- **Reading text**

= = = =

The US insurance industry reduced payrolls by 11,300 positions in January, a 0.38% monthly decline that outpaced cuts across the broader financial services sector as automation and cost pressures reshaped workforce strategies.
Total insurance employment stood at 2.98 million, down 40,000 positions, or 1.3%, from 3.02 million in the year-earlier period, preliminary data from the Bureau of Labor Statistics shows.
The January decline followed a 9,200-position reduction in November, with December data unavailable due to a federal government shutdown.
The insurance losses accounted for roughly half of the 22,000 jobs eliminated across financial activities in January, the BLS reported. The broader financial sector has shed 49,000 positions since reaching a peak in May 2025, reflecting industry-wide pressures.
The employment contraction stands in sharp contrast to overall labor market performance. The Labor Department reported employers added 130,000 jobs in January, exceeding economist projections of 70,000 positions compiled by LSEG. The unemployment rate held steady at 4.3%, up from 4% a year earlier.
"At an industry level, employment growth in January was still largely concentrated in health care, adding 123,500 of the 172,000 private-sector employment gain," said Stephen Cooper (pictured above), executive director and senior economist for the National Council on Compensation Insurance (NCCI).
He noted January gains of 34,000 in professional services and 33,000 in construction – both key areas for workers' compensation premium.
Banking faces similar headwinds. Industry recruiters predict "tepid" hiring in 2026, with mostly replacement hiring in banks' front office roles whilst automation drives cuts in middle and back office functions.
Banks face mounting pressure to contain costs even as technology spending surges – Bank of America has invested $120 billion in technology over the past decade, whilst JPMorgan allocates $18 billion annually.

= = = =

- **Data provided**
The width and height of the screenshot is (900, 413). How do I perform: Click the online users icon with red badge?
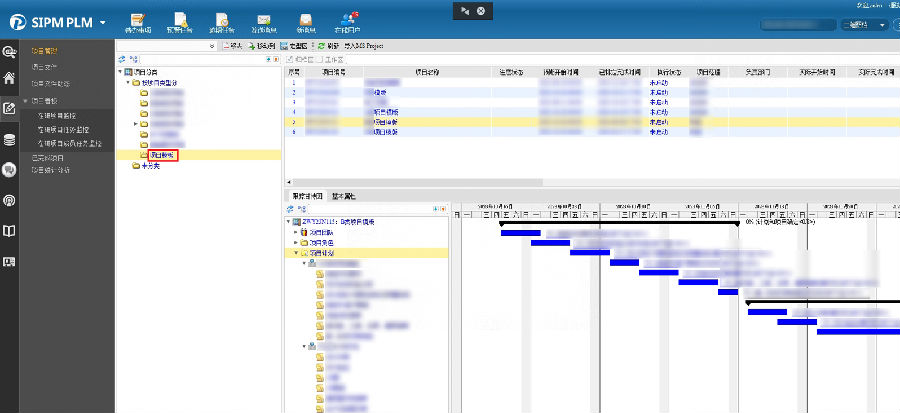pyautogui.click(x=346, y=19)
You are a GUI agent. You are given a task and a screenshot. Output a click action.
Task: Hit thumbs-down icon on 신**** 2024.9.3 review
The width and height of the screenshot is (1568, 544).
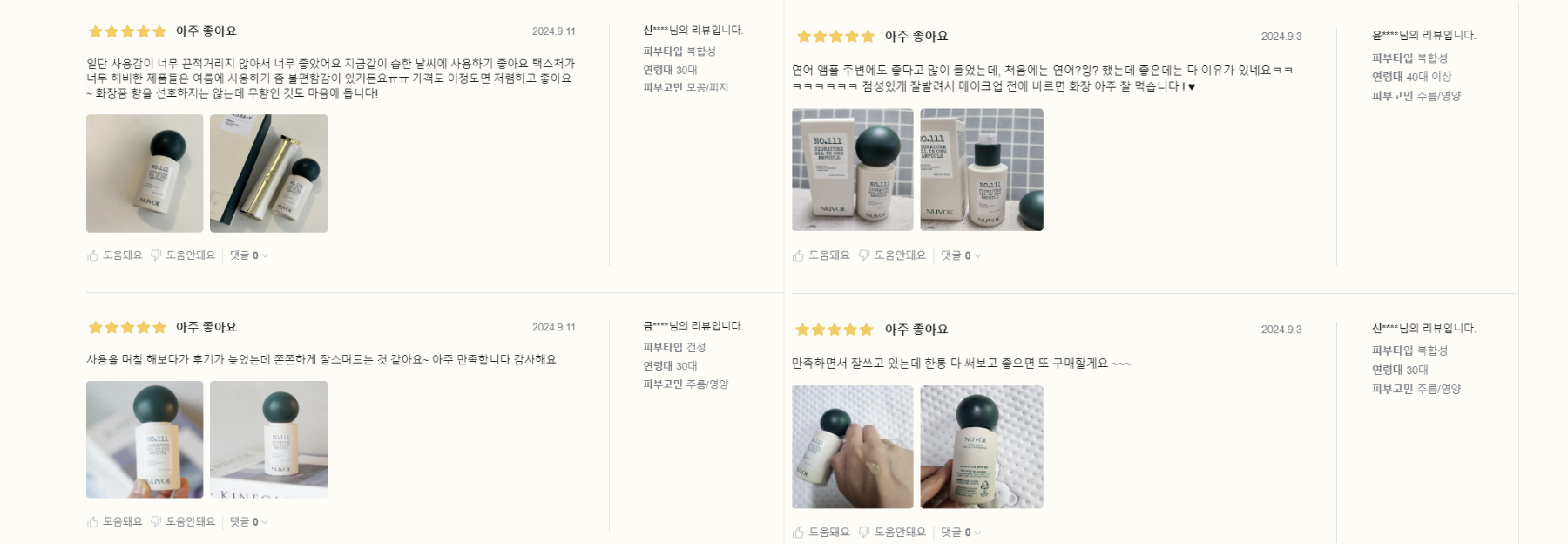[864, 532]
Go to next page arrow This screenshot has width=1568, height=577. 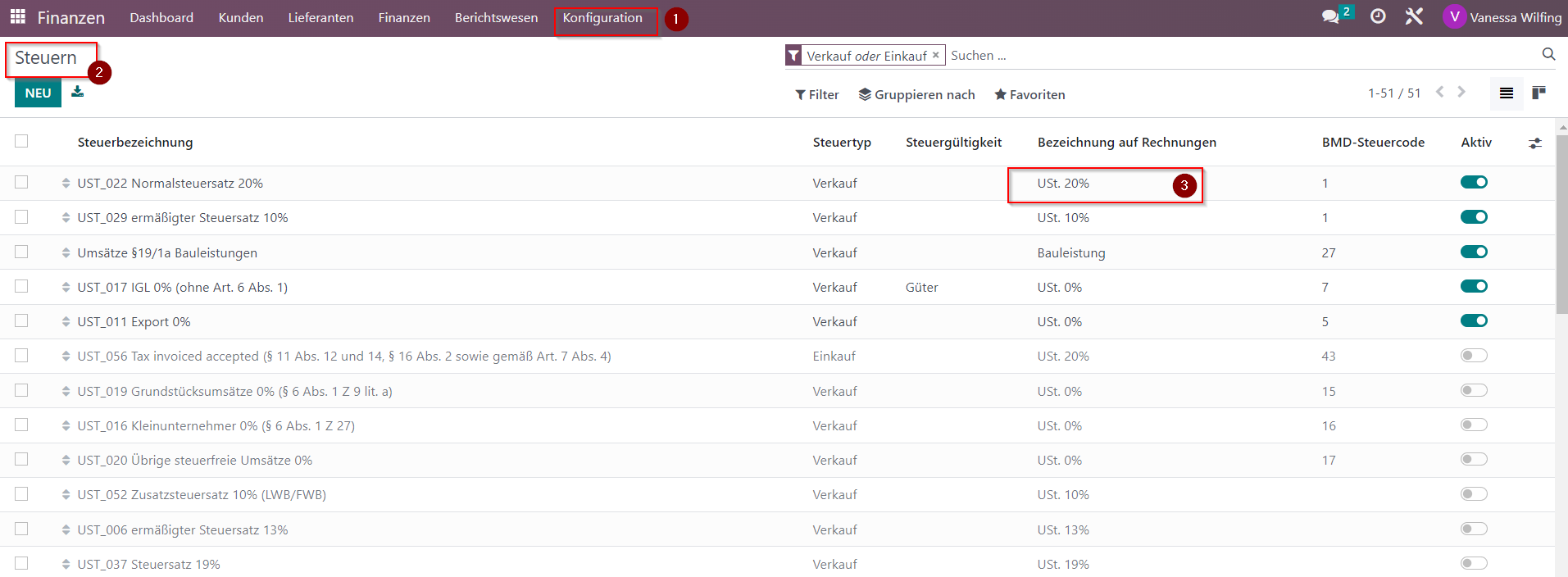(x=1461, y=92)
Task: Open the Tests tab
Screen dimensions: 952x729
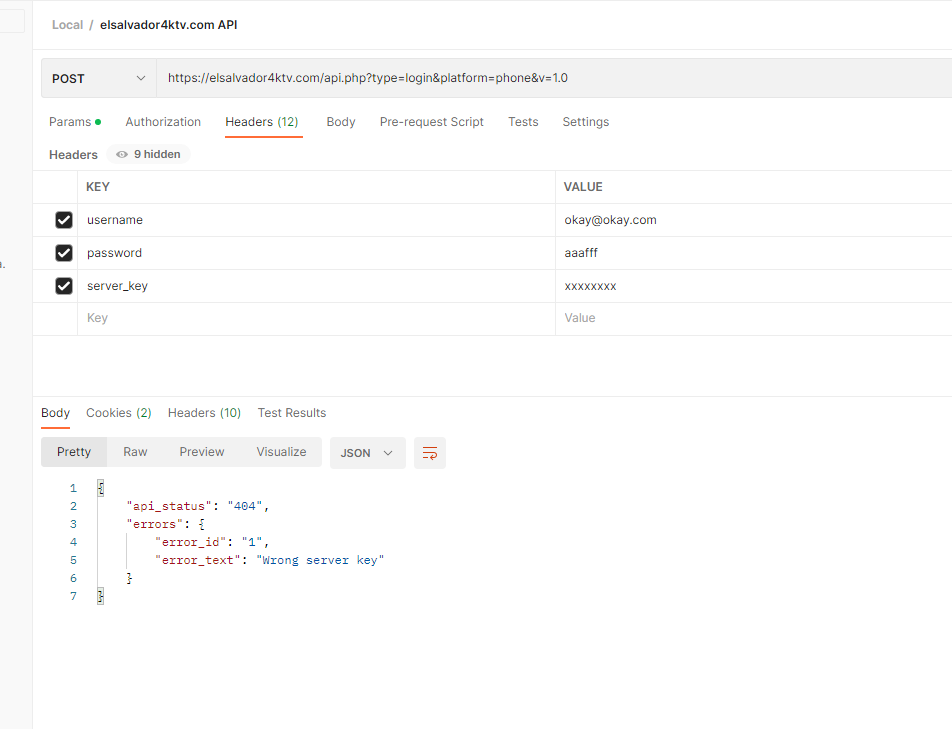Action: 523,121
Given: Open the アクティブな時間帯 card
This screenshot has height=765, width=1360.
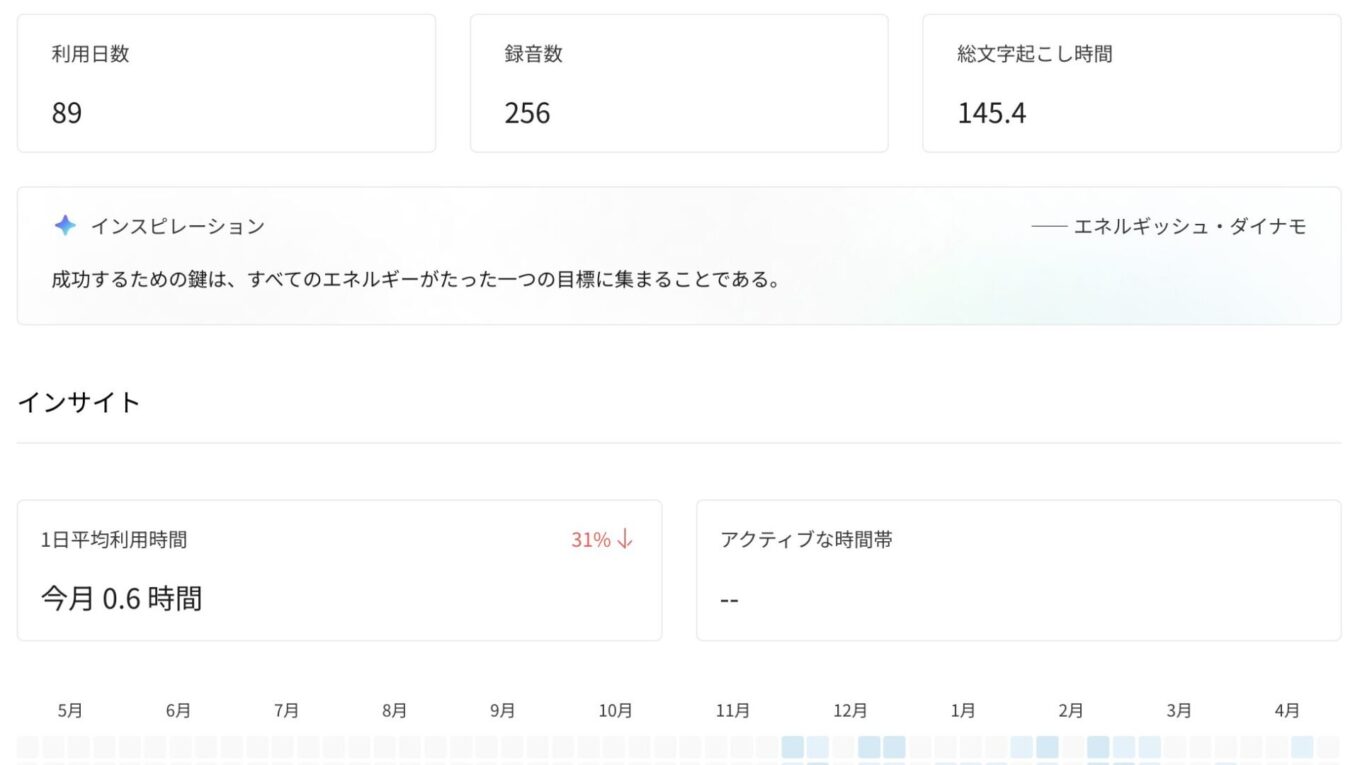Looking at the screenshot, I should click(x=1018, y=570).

= = = =

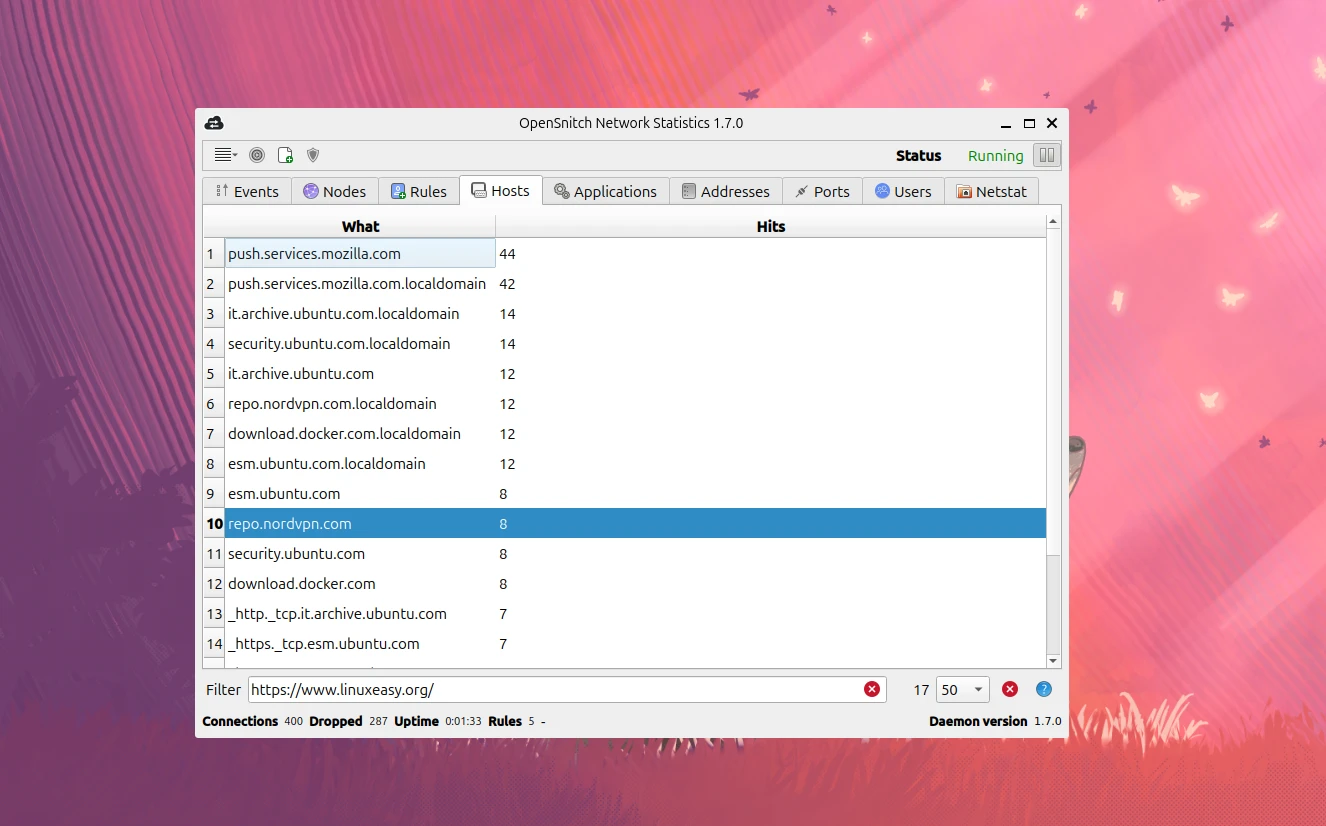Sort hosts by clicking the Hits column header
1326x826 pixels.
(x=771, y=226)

= = = =

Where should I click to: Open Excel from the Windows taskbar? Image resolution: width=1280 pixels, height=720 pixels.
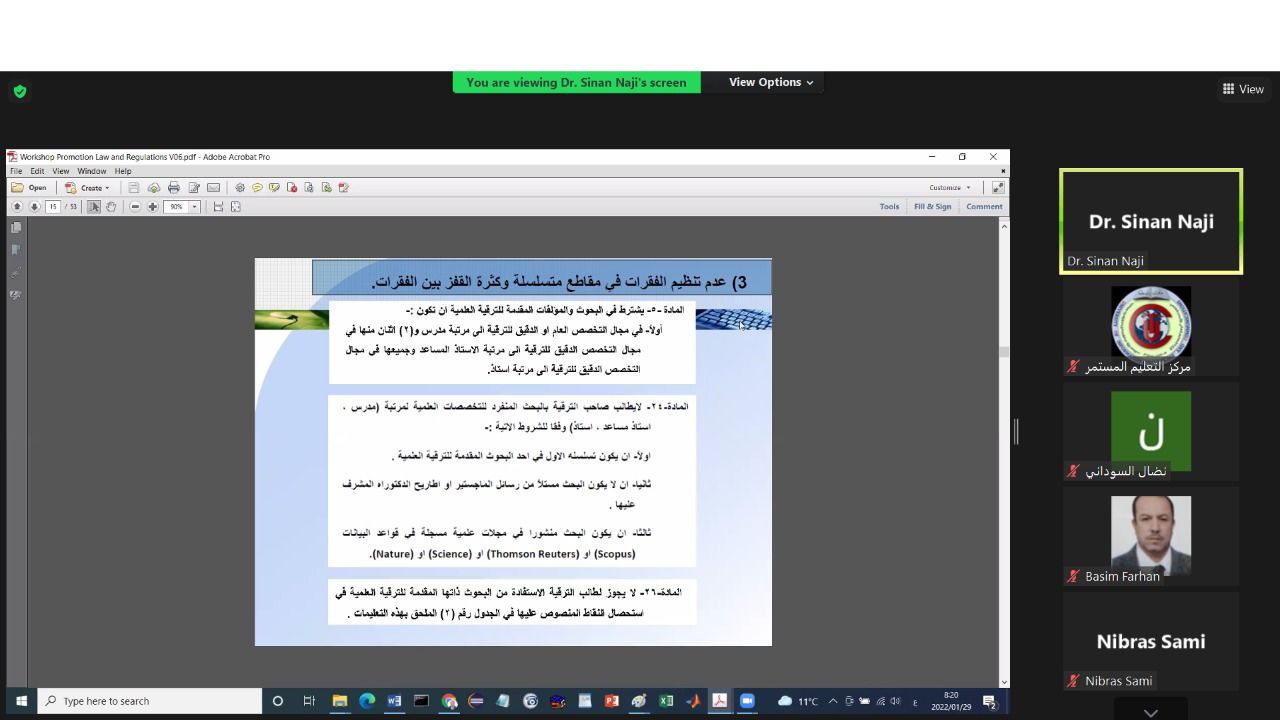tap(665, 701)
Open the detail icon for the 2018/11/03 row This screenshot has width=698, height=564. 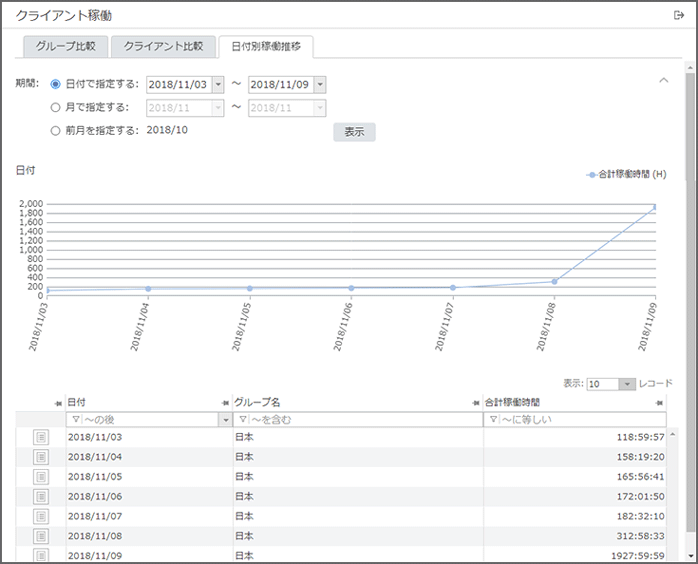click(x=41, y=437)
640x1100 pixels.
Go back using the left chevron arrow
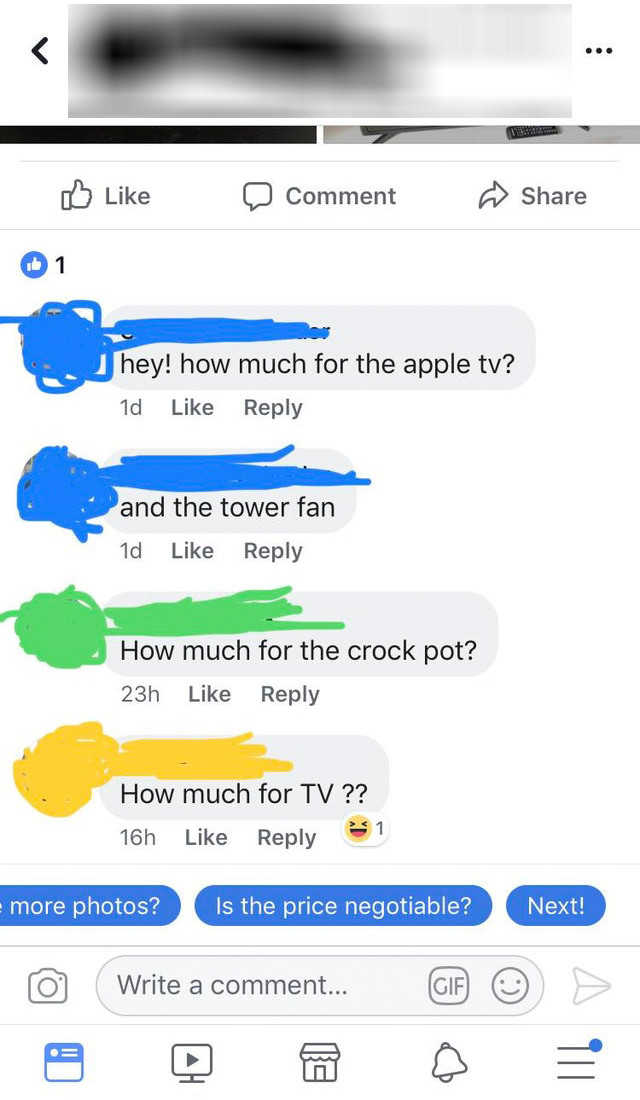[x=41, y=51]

= = = =

- **Your assignment**
Reproduce the full article on insurance industry job cuts from above, word for word.

- **Written reply**
The US insurance industry reduced payrolls by 11,300 positions in January, a 0.38% monthly decline that outpaced cuts across the broader financial services sector as automation and cost pressures reshaped workforce strategies.
Total insurance employment stood at 2.98 million, down 40,000 positions, or 1.3%, from 3.02 million in the year-earlier period, preliminary data from the Bureau of Labor Statistics shows.
The January decline followed a 9,200-position reduction in November, with December data unavailable due to a federal government shutdown.
The insurance losses accounted for roughly half of the 22,000 jobs eliminated across financial activities in January, the BLS reported. The broader financial sector has shed 49,000 positions since reaching a peak in May 2025, reflecting industry-wide pressures.
The employment contraction stands in sharp contrast to overall labor market performance. The Labor Department reported employers added 130,000 jobs in January, exceeding economist projections of 70,000 positions compiled by LSEG. The unemployment rate held steady at 4.3%, up from 4% a year earlier.
"At an industry level, employment growth in January was still largely concentrated in health care, adding 123,500 of the 172,000 private-sector employment gain," said Stephen Cooper (pictured above), executive director and senior economist for the National Council on Compensation Insurance (NCCI).
He noted January gains of 34,000 in professional services and 33,000 in construction – both key areas for workers' compensation premium.
Banking faces similar headwinds. Industry recruiters predict "tepid" hiring in 2026, with mostly replacement hiring in banks' front office roles whilst automation drives cuts in middle and back office functions.
Banks face mounting pressure to contain costs even as technology spending surges – Bank of America has invested $120 billion in technology over the past decade, whilst JPMorgan allocates $18 billion annually.